Он расхохотался, пришлось остановить машину, потому что от смеха он не мог ее вести. Давно уже ему не было так легко и весело, причем ничего она специально не делала, эта странная Ника. Сидит рядом, гладит котенка, спящего на коленях, и просто болтает, таращась синими глазищами куда-то сквозь снег. Что она видит, какие сказочные замки, где бродят ее мысли, как она живет в этом страшном мире такая-то?

– Я опять что-то сморозила… Это со мной постоянно. Алексей Петрович, я вас от дел оторвала, от меня одно беспокойство…

– Бог с вами. Я отлично провел время. Значит, так. Сейчас план действий такой: купим вашему питомцу лоток и все, что полагается иметь при себе порядочному коту. Едем в гостиницу, селим вас в номер, обедаем – и все, до вечера я занят, а вы отдыхаете. Спите, рисуете, звоните подружкам или сыну, гладите кота, да что угодно делаете, но – в гостинице. А вечером я заеду, мы поужинаем и подпишем контракт. А уж завтра вы упорхнете в свою жизнь, но не так окончательно, как если бы вы уехали, не уговорив меня показать вам стеклодувный цех.

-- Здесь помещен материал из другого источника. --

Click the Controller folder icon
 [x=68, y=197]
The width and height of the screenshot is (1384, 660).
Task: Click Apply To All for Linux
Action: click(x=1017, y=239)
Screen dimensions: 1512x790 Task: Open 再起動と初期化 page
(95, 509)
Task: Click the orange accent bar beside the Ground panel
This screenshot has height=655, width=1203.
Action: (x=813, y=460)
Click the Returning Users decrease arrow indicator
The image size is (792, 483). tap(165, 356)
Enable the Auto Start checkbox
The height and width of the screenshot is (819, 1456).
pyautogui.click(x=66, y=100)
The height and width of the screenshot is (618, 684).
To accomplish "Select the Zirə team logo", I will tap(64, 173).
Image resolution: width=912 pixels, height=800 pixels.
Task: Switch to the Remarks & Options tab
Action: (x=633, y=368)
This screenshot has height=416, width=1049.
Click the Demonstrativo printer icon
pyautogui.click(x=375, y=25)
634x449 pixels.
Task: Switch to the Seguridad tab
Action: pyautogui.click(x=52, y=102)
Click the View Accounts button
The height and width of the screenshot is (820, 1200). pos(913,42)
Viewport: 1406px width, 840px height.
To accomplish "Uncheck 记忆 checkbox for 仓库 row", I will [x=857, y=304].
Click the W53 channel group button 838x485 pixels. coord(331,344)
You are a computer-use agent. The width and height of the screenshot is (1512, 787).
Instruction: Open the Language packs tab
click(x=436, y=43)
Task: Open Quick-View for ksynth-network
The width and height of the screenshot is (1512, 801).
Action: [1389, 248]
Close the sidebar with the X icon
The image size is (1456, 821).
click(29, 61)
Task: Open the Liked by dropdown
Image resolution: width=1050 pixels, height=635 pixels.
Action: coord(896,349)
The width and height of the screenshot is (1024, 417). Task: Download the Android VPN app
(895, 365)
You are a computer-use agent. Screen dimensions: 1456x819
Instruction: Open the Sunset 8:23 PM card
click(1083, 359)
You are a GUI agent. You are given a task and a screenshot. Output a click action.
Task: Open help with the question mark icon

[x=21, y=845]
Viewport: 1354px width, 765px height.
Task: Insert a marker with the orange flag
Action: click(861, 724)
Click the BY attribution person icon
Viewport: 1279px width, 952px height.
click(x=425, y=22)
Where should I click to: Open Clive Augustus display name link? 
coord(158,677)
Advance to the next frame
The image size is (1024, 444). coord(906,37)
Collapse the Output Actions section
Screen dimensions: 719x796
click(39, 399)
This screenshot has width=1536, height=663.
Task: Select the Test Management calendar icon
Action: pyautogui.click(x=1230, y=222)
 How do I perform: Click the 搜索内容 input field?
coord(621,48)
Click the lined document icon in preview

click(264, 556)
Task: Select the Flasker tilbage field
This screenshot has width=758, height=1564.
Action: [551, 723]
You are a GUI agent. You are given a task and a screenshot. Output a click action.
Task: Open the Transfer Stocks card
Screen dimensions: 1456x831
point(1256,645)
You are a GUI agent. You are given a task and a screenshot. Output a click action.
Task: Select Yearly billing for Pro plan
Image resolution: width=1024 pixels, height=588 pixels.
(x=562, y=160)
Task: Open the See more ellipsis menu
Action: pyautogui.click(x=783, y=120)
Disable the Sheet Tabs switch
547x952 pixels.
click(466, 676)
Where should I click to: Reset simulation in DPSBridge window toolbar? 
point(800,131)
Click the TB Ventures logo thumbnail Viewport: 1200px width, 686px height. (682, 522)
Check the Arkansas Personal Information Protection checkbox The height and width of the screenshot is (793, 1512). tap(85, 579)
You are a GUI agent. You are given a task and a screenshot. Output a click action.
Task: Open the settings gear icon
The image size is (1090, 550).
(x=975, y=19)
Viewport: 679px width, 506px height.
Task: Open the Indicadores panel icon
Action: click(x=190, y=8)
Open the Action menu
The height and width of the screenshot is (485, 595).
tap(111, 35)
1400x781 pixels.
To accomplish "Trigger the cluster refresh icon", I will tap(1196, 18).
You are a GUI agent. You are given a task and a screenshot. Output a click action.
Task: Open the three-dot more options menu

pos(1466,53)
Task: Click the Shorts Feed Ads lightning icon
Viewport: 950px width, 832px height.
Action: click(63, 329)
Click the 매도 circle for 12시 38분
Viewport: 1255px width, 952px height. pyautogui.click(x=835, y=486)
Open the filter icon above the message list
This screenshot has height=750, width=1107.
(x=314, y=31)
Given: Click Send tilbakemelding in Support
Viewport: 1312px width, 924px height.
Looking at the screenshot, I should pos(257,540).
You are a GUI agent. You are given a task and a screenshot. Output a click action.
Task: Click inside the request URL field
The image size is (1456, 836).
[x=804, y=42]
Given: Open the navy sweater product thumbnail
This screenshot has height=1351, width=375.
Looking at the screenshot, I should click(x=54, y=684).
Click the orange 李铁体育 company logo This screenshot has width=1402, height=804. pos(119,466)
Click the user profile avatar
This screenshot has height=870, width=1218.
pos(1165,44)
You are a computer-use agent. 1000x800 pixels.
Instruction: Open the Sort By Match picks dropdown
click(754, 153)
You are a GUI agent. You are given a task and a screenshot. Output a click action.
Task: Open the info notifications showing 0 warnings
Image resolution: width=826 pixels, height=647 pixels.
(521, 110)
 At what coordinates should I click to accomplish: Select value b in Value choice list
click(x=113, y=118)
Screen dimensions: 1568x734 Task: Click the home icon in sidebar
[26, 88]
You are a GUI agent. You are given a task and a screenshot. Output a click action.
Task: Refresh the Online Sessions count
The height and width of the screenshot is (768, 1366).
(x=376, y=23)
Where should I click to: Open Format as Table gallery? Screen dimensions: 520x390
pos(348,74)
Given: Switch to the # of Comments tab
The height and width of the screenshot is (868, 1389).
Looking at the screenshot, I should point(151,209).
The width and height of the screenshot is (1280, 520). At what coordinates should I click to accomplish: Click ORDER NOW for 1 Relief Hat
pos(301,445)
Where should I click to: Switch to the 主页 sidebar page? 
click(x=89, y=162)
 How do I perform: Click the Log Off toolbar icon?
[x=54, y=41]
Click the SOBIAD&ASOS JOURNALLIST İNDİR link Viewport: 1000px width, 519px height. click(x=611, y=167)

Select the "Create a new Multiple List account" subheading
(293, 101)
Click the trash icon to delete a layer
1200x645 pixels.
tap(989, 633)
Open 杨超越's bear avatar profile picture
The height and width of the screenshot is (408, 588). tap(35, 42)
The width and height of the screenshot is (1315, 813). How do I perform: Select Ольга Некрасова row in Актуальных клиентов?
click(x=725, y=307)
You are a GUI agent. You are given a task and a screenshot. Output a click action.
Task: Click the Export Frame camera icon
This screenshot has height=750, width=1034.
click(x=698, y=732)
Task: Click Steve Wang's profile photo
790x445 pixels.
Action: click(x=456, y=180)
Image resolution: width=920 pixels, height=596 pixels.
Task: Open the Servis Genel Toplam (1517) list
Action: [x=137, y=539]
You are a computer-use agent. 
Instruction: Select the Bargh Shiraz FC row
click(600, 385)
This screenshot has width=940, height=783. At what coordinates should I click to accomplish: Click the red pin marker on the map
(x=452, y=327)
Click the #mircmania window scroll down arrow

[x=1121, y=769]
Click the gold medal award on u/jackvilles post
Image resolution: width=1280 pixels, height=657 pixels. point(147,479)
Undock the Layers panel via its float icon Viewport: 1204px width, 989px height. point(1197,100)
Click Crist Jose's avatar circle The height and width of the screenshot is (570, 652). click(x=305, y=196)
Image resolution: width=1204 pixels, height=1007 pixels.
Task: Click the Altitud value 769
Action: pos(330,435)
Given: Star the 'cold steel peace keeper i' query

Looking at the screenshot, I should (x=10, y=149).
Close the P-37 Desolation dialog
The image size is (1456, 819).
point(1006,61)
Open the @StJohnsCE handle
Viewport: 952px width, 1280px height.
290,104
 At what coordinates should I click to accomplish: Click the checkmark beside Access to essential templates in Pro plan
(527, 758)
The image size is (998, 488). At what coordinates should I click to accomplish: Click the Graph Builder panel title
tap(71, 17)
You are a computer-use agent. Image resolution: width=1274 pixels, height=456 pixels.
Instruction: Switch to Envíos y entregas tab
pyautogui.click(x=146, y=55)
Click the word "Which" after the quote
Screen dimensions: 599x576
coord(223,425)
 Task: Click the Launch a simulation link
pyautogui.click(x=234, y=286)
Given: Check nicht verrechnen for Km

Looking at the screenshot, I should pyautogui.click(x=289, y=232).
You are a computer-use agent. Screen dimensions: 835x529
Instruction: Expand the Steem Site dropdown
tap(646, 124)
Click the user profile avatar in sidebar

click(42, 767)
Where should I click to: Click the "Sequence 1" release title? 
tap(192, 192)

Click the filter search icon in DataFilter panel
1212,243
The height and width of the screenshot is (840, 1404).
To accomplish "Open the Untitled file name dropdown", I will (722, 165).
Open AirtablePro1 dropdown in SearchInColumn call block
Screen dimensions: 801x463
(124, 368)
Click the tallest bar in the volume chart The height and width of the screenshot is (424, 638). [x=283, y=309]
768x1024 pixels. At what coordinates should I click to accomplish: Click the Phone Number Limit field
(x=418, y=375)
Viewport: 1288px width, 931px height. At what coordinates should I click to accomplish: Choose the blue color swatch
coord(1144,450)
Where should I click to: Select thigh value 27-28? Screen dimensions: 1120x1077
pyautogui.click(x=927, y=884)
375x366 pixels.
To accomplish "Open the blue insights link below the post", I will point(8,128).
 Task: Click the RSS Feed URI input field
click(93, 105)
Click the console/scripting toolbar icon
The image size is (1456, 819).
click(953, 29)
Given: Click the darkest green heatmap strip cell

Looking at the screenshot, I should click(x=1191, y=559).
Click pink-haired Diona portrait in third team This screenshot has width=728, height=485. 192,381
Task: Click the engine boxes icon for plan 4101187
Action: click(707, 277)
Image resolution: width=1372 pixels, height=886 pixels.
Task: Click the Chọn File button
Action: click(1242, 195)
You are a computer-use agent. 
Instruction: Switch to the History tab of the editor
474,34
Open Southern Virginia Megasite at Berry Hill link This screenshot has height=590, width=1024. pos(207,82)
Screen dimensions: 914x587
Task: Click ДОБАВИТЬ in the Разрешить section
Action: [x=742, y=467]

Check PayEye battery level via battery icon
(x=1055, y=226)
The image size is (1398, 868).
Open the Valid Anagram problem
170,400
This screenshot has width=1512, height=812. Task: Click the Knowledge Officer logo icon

Суета с покупкой кошачьих принадлежностей и корма, с поселением в гостиницу, с обедом – все это как-то вытеснило из головы Ники мысли о том, что она, похоже, снова вляпалась в историю и рассказать о ней она не сможет никому. А еще этот Алексей Петрович, такой с виду суровый, оказался вполне милым человеком. И серый котенок, свернувшись в клубок, тепло прижимается к ней, наевшись до отвала паштета и быстро поняв, что от него хотят, когда сажают в наполнитель. Похоже, и чувствует себя как дома в этом добротно устроенном чистом гостиничном номере с удобной кроватью, телевизором и ванной.

– Мам, ты где?! – Голос Марека в трубке звучит обеспокоенно. – Тут метель такая, ты…

– Сынулька, я в гостинице осталась. Снег стеной.

– А, тогда хорошо, я боялся, что ты в дорогу ринешься. Ты там как, в порядке?

– Ага. Марек… тут дело такое…

– Мам! Ты опять влипла в историю?

– Нет. Просто я не одна приеду, я тут котенком обзавелась.

– А, котенок – это хорошо. Он вызывает положительные эмоции. – Марек смеется. – А какой он?

– Маленький такой, серый… с полосками. Хороший котенок, ценный мех, усики смешные. В цеху стеклодувном родился, присвоил меня сегодня, а завтра мы будем дома.

– Жду не дождусь. Котэ – это отлично.

– Отлично, когда котэ.

Они всегда понимали друг друга, и это модное интернетное слово «котэ», обозначающее любое кошкосущество, у них тоже прижилось. Женька с мамой постоянно говорили, что это совершенно недопустимо – сорокалетней женщине иметь такой лексикон, как будто сорок – некий рубеж, означающий конец всему хорошему и забавному, что есть в жизни. Но Ника давно перестала жить «как люди» – просто потому, что она этого не хотела. Вот не хотела, и все. Заставить ее делать то, что она не хочет, было невозможно, и родители, и Женька – они все это знали, но все равно всякий раз предпринимали попытки осады.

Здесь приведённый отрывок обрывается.